But expensive change fees that most airlines charge discourage travelers from changing their flights. In an ideal world, every airline would waive cancellation and change fees for ill passengers, but we all know that flying can be anything but ideal.

Trying to read through all of the fine print on your airline tickets for cancellation policies can be like trying to read a legal document, which in a sense it is.

Consumer Traveler recently ran a story about how it contacted airlines for their change fee policies regarding swine flu, and only United Airlines responded with a written policy. MSNBC also looked into such policies, and here's a rundown of what both sites reported:

AirTran Airways told the Atlanta Journal-Constitution it will waive any cancellation or change fees for people who can show a doctor's note saying they had swine flu.
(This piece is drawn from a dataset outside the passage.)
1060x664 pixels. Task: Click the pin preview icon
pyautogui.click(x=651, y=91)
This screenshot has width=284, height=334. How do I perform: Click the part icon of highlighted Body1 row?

United Airlines has a written policy that it will refund fees for a serious illness with a doctor's note stating inability to fly. According to MSNBC, Virgin America and Continental also have written policies waiving change fees for customers who can provide documentation of illness from their doctor.

Delta Air Lines told Consumer Traveler it works with ill passengers no a "case-by-case basis. When a doctor note is supplied change fees will be waived and travel must be completed with one-year from the purchase date of the original ticket."

Again, Delta's change policy for swine flu wasn't in writing, only in an e-mail from a Delta spokesperson.

JetBlue and Northwest also handle change fees on a case-by-case basis, according to MSNBC.

MSNBC also points out that a non-refundable ticket on American or US Airways can be changed for illness for $150, plus the difference between the old and the new fares.

And best of all is that Southwest Airlines doesn't charge for canceling or changing a flight if you're sick.

That's got to be the easiest policy: No hassles from your airline if you're sick.